FIG. 2 shows the amount of deformation and the deformation cycle of the mill roll thus obtained. As is clear from the figure, when the winding diameter is small, the deformation cycle is short, and as the winding diameter is large, the deformation cycle is long. FIG. 3 shows a circuit configuration of the damper coefficient calculator 22. The deformation amount and the deformation cycle of the mill roll 1 are obtained by taking in a signal from the displacement detector 4 at a sampling cycle every time the winding diameter is increased by 50 mm to obtain the current winding diameter. The damper coefficient is calculated in accordance with the above, and a damper coefficient control output command signal is sent to the amplifier 21. The variable damper 15 adjusts the damper opening according to the signal sent from the amplifier 21 to follow the deformation of the mill roll 1 by the pressing roll. As described above, in the present invention, the control of the air cylinder 5 which is the pressing force adjusting device and the control of the variable damper 15 are combined to perform the control of the air entrainment amount of the mill roll and the follow-up control for the deformation of the mill roll 1. I can.

[0015]

As described above in detail, according to the present invention, the movable arm of the pressing roll is provided with the variable damper, the deformation amount and the deformation cycle of the mill roll are obtained, and the damper coefficient of the variable damper is controlled according to the winding diameter.

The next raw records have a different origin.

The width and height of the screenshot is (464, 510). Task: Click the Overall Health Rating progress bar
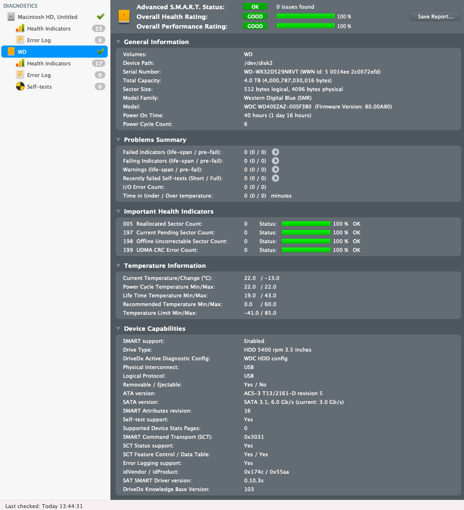click(305, 16)
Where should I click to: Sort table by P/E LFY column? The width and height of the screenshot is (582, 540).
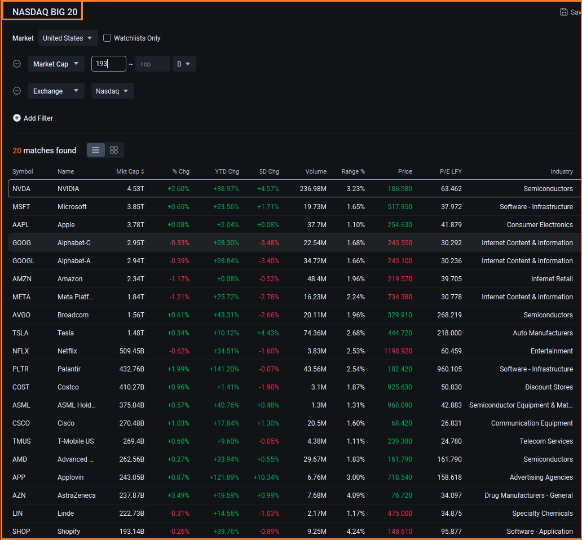pos(451,171)
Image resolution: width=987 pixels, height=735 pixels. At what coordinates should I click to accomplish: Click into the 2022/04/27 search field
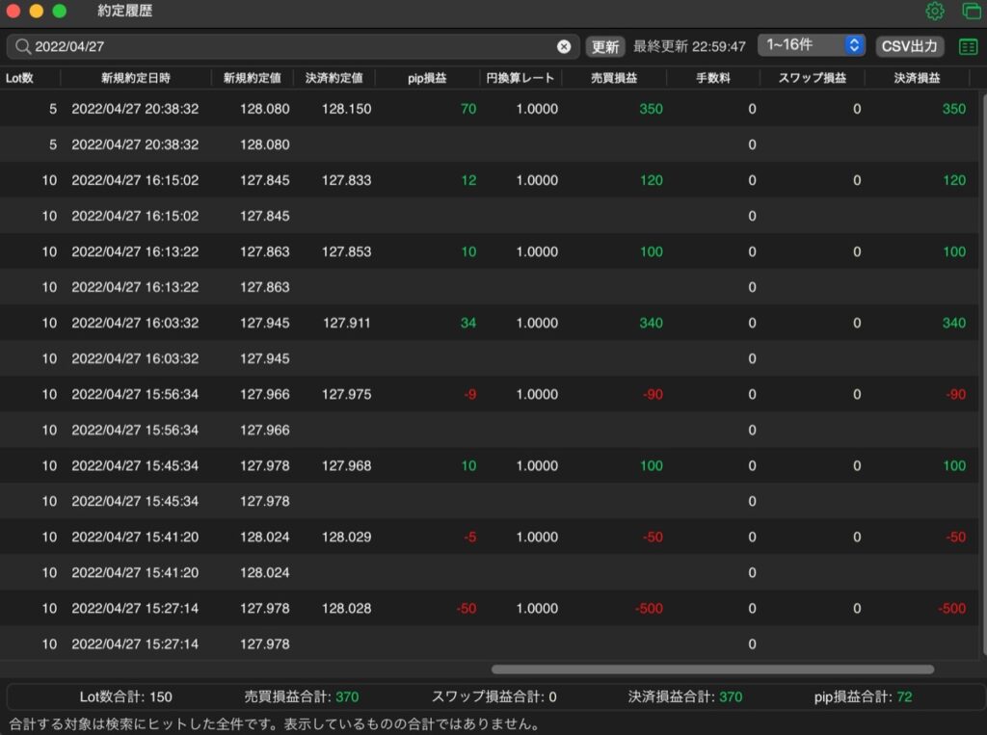(x=293, y=46)
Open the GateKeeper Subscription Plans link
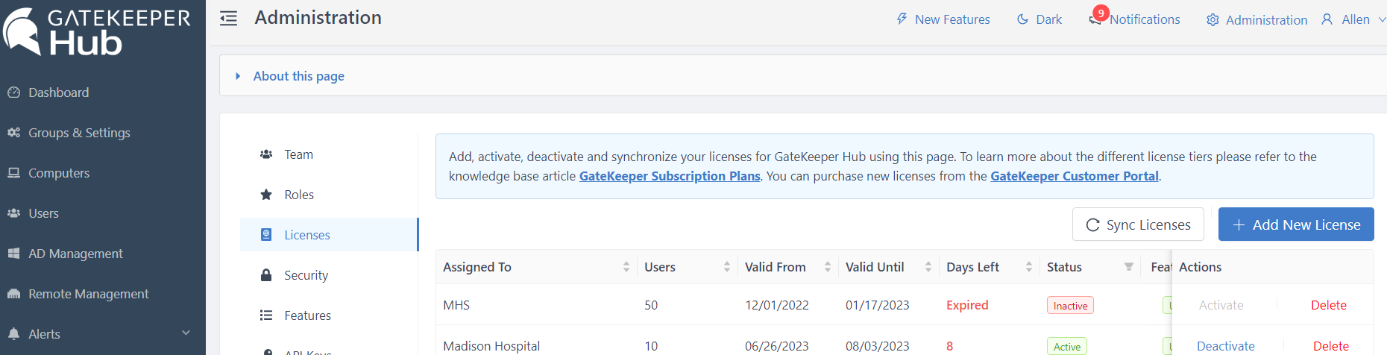 point(669,176)
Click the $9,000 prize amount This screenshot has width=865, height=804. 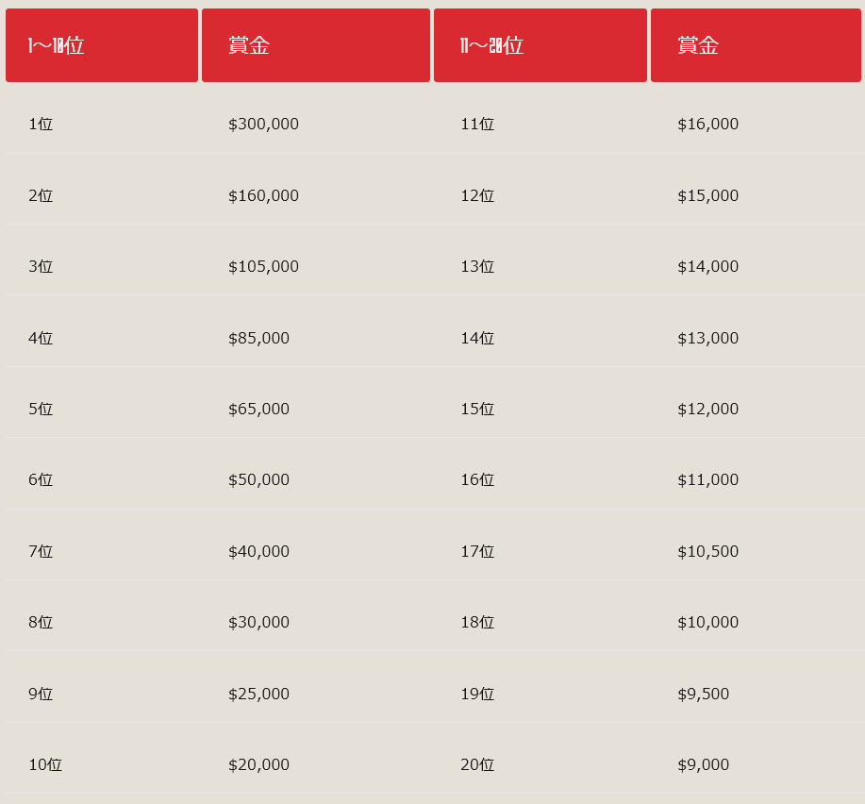pos(703,765)
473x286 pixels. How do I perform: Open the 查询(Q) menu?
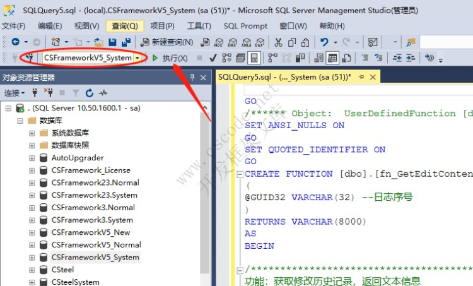pos(124,26)
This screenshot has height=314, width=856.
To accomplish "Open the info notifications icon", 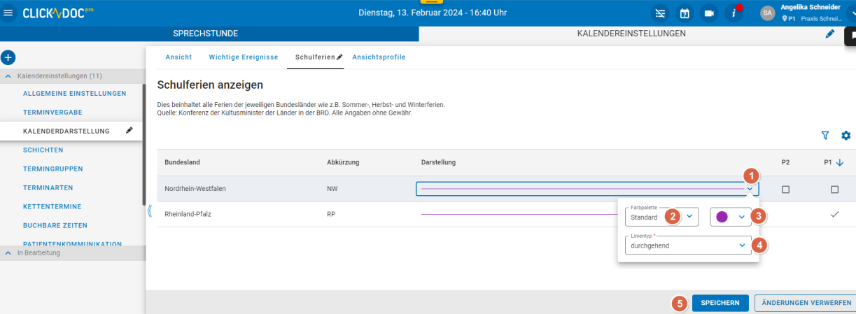I will click(734, 13).
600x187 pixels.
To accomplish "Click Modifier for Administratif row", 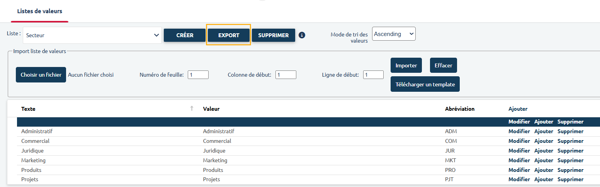I will 519,131.
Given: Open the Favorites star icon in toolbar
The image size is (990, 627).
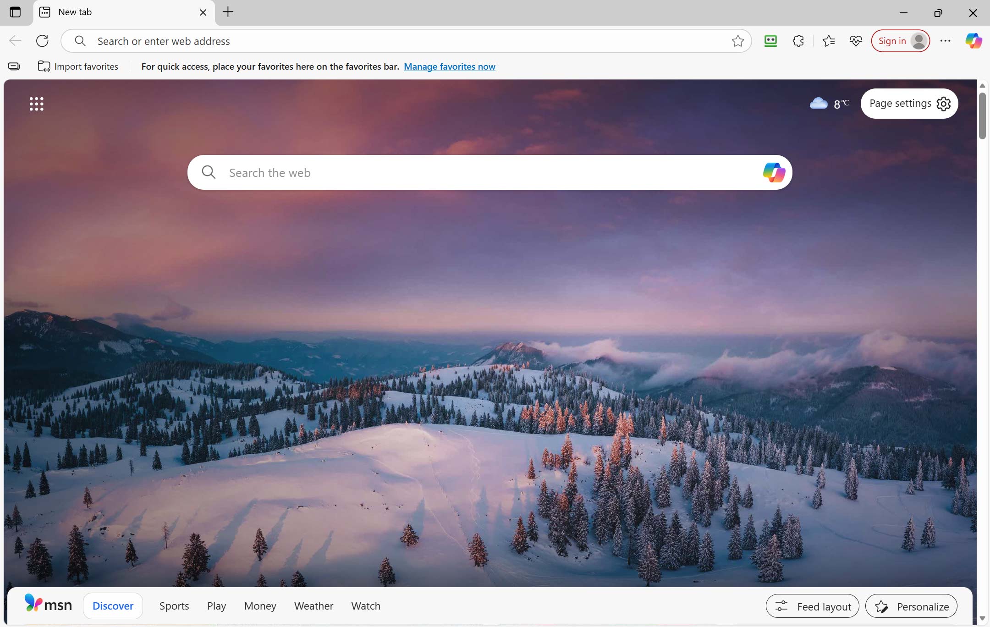Looking at the screenshot, I should pyautogui.click(x=828, y=40).
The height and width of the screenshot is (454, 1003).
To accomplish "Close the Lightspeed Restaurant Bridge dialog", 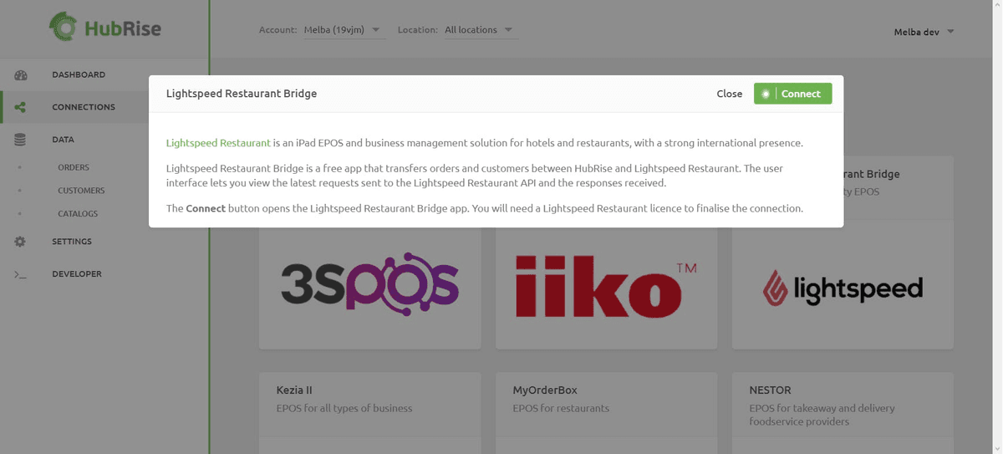I will pyautogui.click(x=729, y=94).
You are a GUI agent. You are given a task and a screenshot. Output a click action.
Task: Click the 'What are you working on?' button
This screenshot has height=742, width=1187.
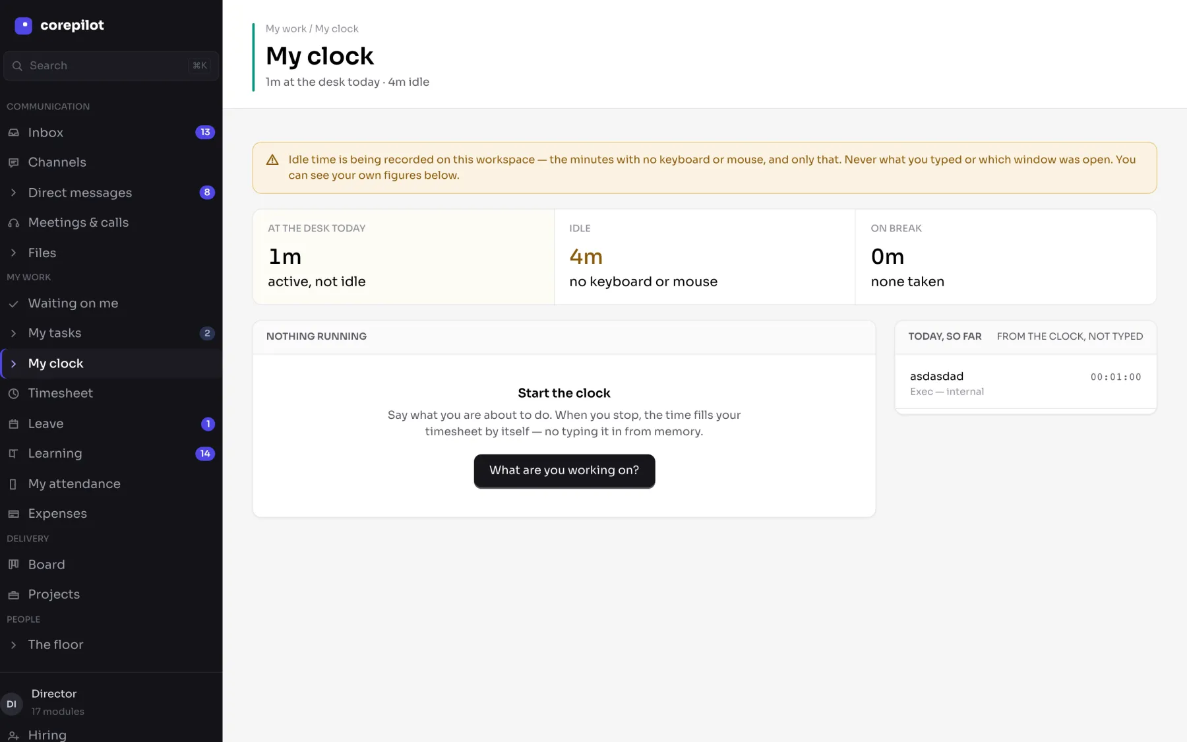pos(564,471)
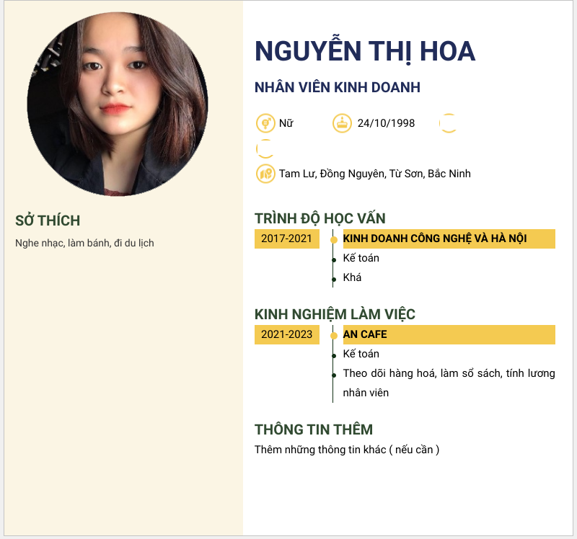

As a result, the bounce phenomenon of the pressing roll can be prevented, wrinkles (coccation) in the flow direction of the mill roll can be prevented, and a film-rolled product having a good winding appearance can be obtained.

[Brief description of drawings]

FIG. 1 is a system diagram of a pressure control device according to an embodiment of the present invention.

FIG. 2 is a deformation cycle diagram of the winder mill roll.

FIG. 3 is a block diagram of a damper coefficient calculation circuit.

FIG. 4 is a system diagram showing a conventional pressing control device.

[Explanation of symbols]

 1 Mill Roll 2 Variable Speed Motor 3 Magnifier 4 Displacement Detector 5 Cylinder 6 Movable Arm 7 Pressing Roll 8 Guide Roll 9 Film 10 Speed Detector 11 Rotation Speed Detector 12 Film Thickness Setting Device 13 Air Entrainment Setting Device 14 Winding Start signal 15 Variable damper 16 Adder / subtractor 17 Roll diameter calculator 18 Set reel diameter calculator 19 Core 21 Magnifier 22 Damper coefficient calculator 23 Push control device 24 Electric / pneumatic converter

Claims (2)

[Claims] 1. A method of controlling a pressure roll of a winder, wherein a roll of a film or the like formed by being wound around a winding core is pressed by the pressure roll while the roll is wound, and a damper is attached to the pressure roll. The pressing force of the winder is characterized in that the pressing force of the pressing roll is controlled to be substantially constant by adjusting the coefficient of the damper according to the roll diameter and the roll shape of the band-shaped material such as the film. Roll control method. 2. A pressing roll for pressing a roll of a band-shaped material such as a film wound around a winding core, a swinging arm for rotatably supporting the pressing roll, and a pressing roll connected to the arm. In a winder including a pressure adjusting device for adjusting a pressing force, the winder is engaged with the swing arm to prevent a pressing roll from being damped, and one roll of the film-shaped strip in a roll shape. A detector for detecting the amount of displacement per hit, and a damper coefficient calculation circuit for calculating the coefficient of the damper according to the roll diameter of the film-shaped band and the amount of displacement from the detector, and the roll diameter and roll shape. A press roll control device for a winder, wherein the coefficient of the damper is adjusted according to the above.